> Extracted records:
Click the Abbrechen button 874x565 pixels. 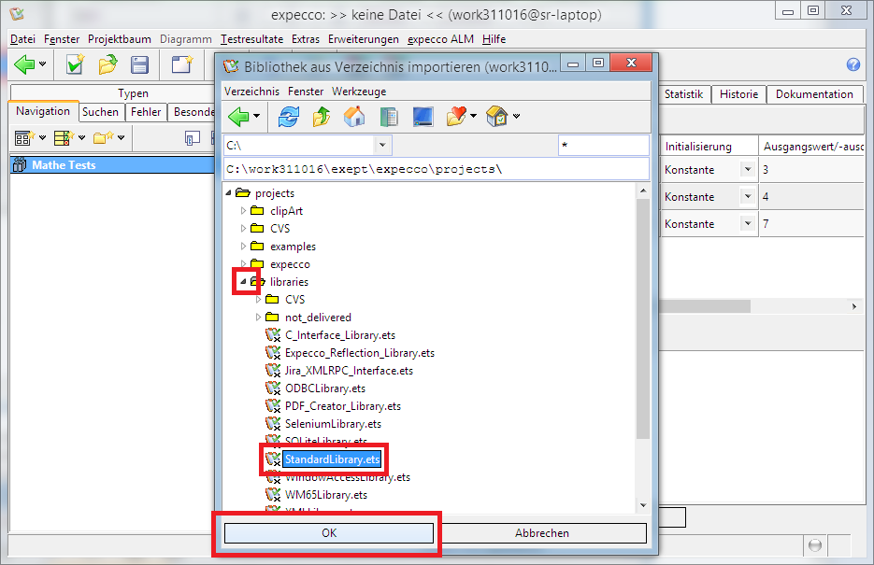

--

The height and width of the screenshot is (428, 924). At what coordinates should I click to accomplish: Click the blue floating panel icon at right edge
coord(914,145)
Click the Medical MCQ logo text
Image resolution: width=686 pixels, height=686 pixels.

> Instructions for the task:
Look through the data above and return exactly the lines from the one that contains "Click the Medical MCQ logo text" to the one that contains "Image resolution: width=686", inclusive, with nothing else.

> Exercise output:
Click the Medical MCQ logo text
Image resolution: width=686 pixels, height=686 pixels.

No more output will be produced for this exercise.